Kinofilm über Magnum-Fotograf Hoepker

Von Küste zu Küste, von Erinnerung zum Vergessen

Der Kinofilm "Dear Memories" begleitet den an Alzheimer erkrankten Magnum-Fotografen Thomas Hoepker auf den Spuren einer 60 Jahre alten Reportage

2020 fährt Thomas Hoepker zusammen mit seinen Frau Christine Kruchen vom US-Bundesstaat New York los, um in einem Wohnmobil die Vereinigten Staaten zu durchqueren, wie damals, 1963, als er für die in Hamburg erscheinende Illustrierte "Kristall" unzählige Bilder schoss, die über fünf Ausgaben hinweg gedruckt wurden. Da hat er bereits die Diagnose Alzheimer hinter sich. Für Hoepker Grund genug, um weiterzuarbeiten und sich dank der Hilfe seiner Frau den Wunsch zu erfüllen, von der Ostküste über das Hinterland bis nach San Francisco zu fahren.
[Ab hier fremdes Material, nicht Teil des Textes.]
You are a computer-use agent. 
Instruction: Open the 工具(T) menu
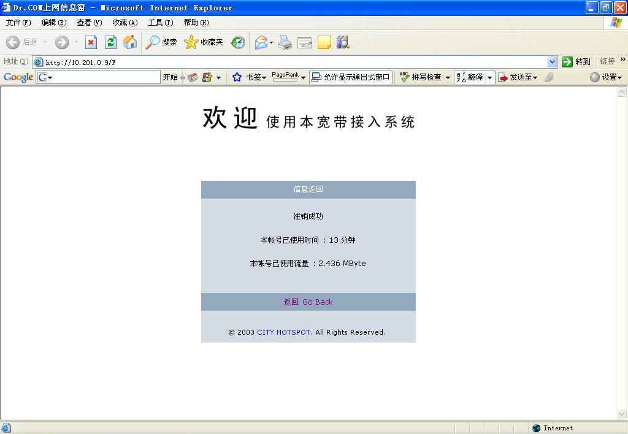pyautogui.click(x=160, y=23)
Die Route ist ihm nicht unbekannt. Sie war der Grund für eine seiner ersten großen Reportage-Reisen. Danach kam der Ruhm, mit dem ikonischen Schwarz-weiß-Porträt von Muhammad Ali, Farb-Reportagen aus Guatemala und China oder zuletzt der inzwischen berühmten Momentaufnahme am 9. September 2001, als er auf eine Gruppe junger New Yorker traf, die sich in Brooklyn zur Lunchzeit vergnügt zu unterhalten schienen, während im Hintergrund schwarze Rauchwolken aufstiegen.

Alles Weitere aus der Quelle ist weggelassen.